[Excerpts from a dataset]
-- Opening Marker --
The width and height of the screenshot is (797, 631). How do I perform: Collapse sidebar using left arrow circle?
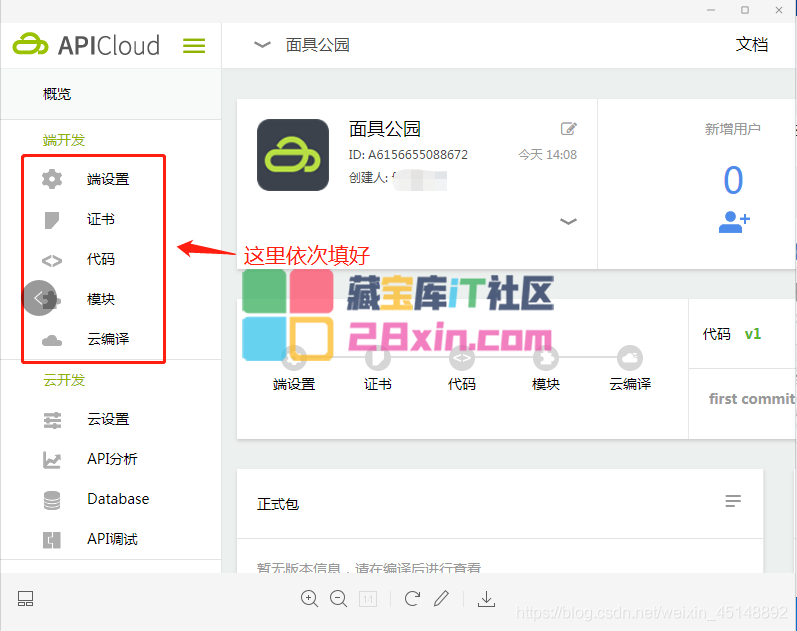39,298
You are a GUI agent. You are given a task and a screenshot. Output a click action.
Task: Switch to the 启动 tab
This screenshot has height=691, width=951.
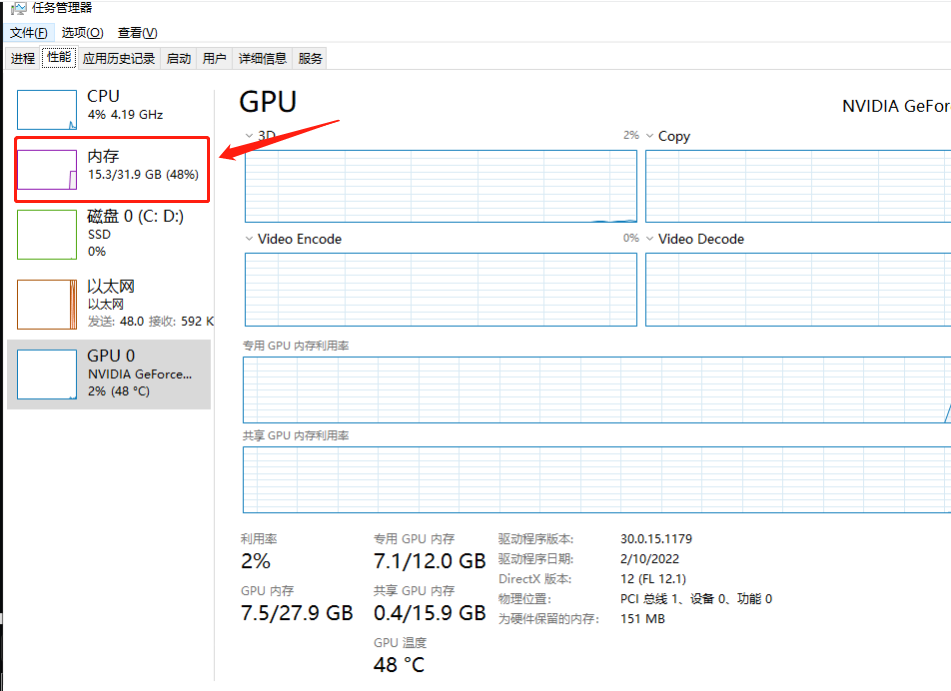coord(179,59)
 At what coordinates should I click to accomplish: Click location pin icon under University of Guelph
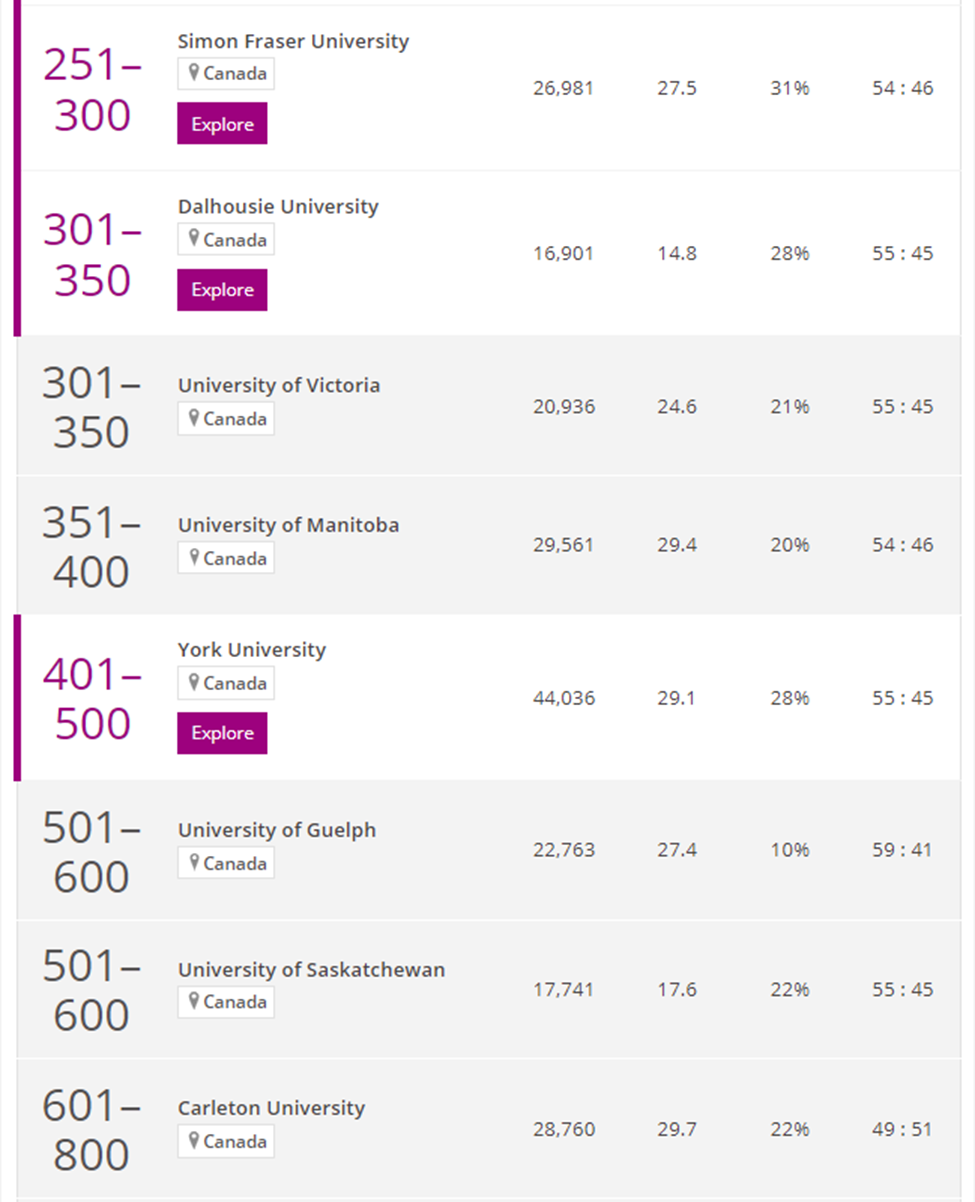coord(194,862)
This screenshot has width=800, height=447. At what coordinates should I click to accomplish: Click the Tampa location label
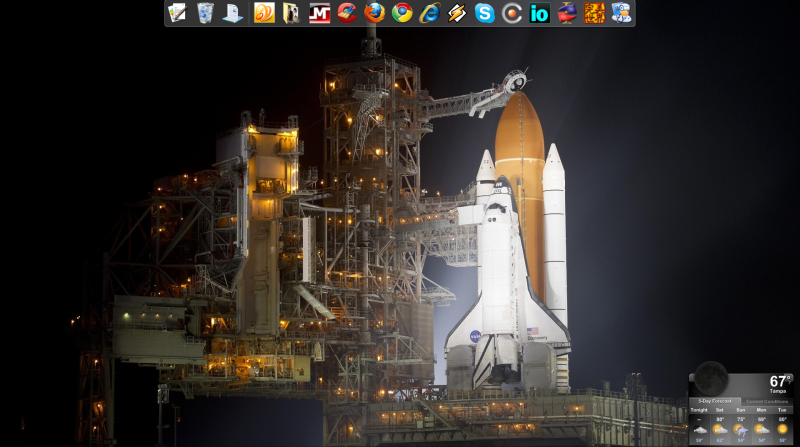pyautogui.click(x=780, y=391)
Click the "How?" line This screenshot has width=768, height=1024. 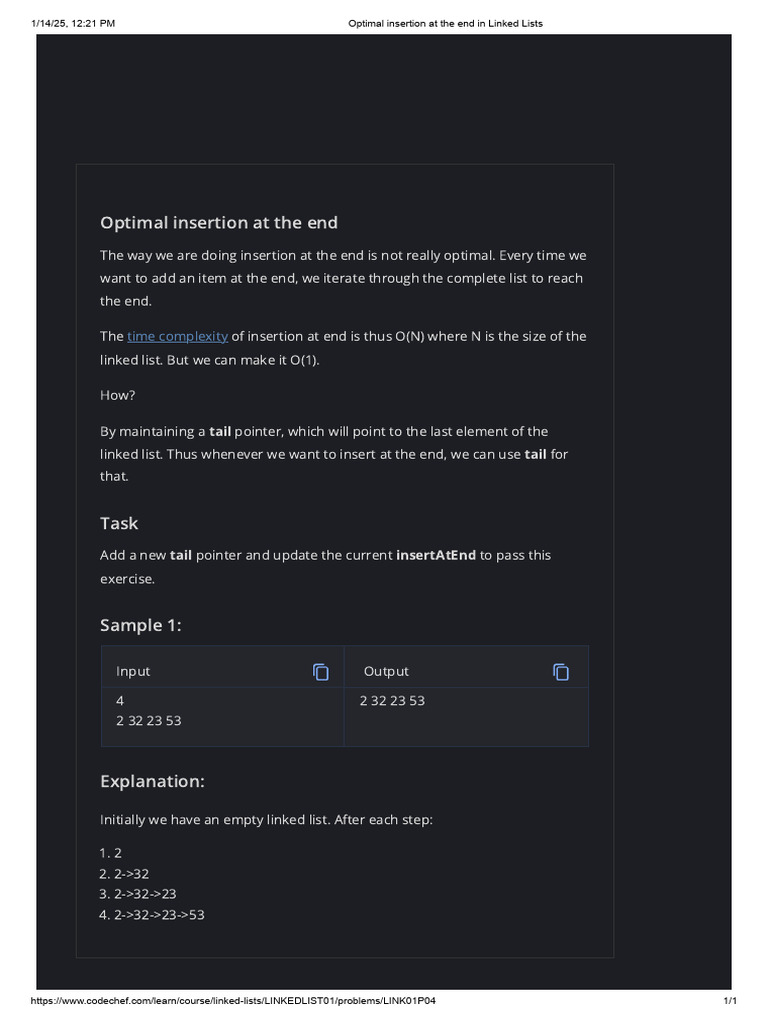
-- Closing Marker --
WHAT THIS TASK INVOLVES:
Where the line containing "At what coordinates should I click to accomplish: Click location" appears above, start there and set down each line exactly through the last line of the data; leave out every picture.

ANSWER FOR THE TASK:
 At what coordinates should I click to accomplish: Click location pin icon under University of Guelph
coord(194,862)
This screenshot has width=800, height=447. At what coordinates should I click to accomplish: Click the Tampa location label
pyautogui.click(x=780, y=391)
Click the "How?" line This screenshot has width=768, height=1024. 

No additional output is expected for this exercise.